Ci sono scuse giuste che non valgono nulla e scuse sbagliate che hanno un peso enorme. Le scuse della World Boxing (Wb) a Imane Khelif rientrano nella seconda categoria. “Vi scrivo personalmente per porgervi le mie scuse formali e sincere e per riconoscere che la sua privacy avrebbe dovuto essere protetta”. A parlare è Boris van der Vorst, il presidente della Wb, in una lettera visionata dall’Associated Press. La Wb, annunciando che avrebbe richiesto obbligatoriamente dei test del dna per accettare atlete nelle competizioni, aveva fatto il nome di Imane Khelif. Cosa inaccettabile, secondo van der Vorst, perché avrebbero violato arbitrariamente la privacy di un’atleta.

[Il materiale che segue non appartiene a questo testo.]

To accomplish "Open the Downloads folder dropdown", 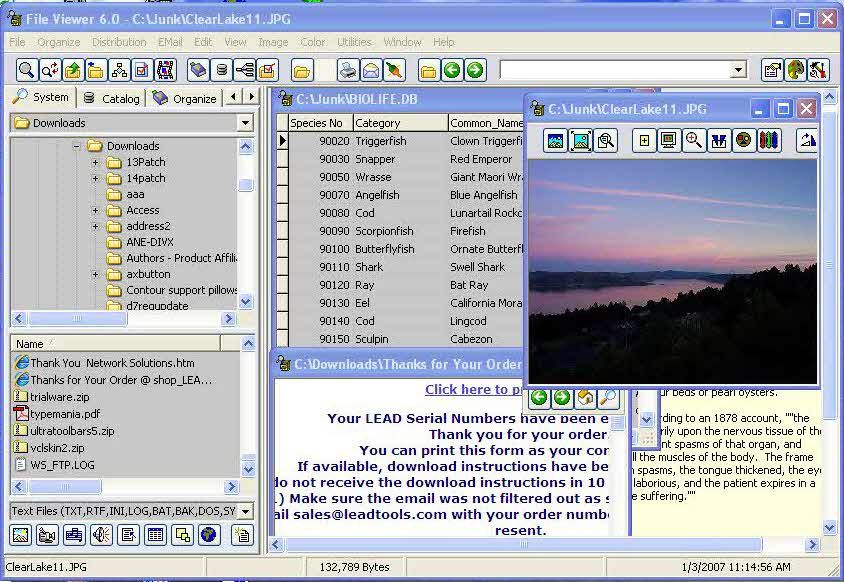I will pyautogui.click(x=245, y=123).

Questa autocommiserazione a buon prezzo sul mercato del wokismo sportivo, però, funziona poco. Imane Khelif è attualmente la migliore alle Olimpiadi della sua categoria, un oro nella boxe, non è una persona qualunque. Il suo caso fa discutere da Parigi 2024 e ora sono emersi importanti risultati (di cui vi abbiamo parlato qui) che potrebbero far vergognare il Comitato Olimpico (Cio), che dal 1999 non fa test salivari del dna a chi compete nella più nota competizione sportiva al mondo. Citarla come caso esemplare a sostegno della necessità di avere test chiari non dovrebbe essere così drammatico e immorale come fatto passare, in queste ore, per via della lettera scritta personalmente dal capo della Wb alla Federazione di pugilato algerina. Le scuse, comunque, restano parole. I fatti sono altri: tutte, compresa Imane Khelif, dovranno fare il test e la domanda vera è: se i risultati non dovessero piacere alla Federazione algerina, come abbiamo ipotizzato anche qui, saranno loro a chiedere scusa? E che fine farà l’oro vinto a Parigi 2024?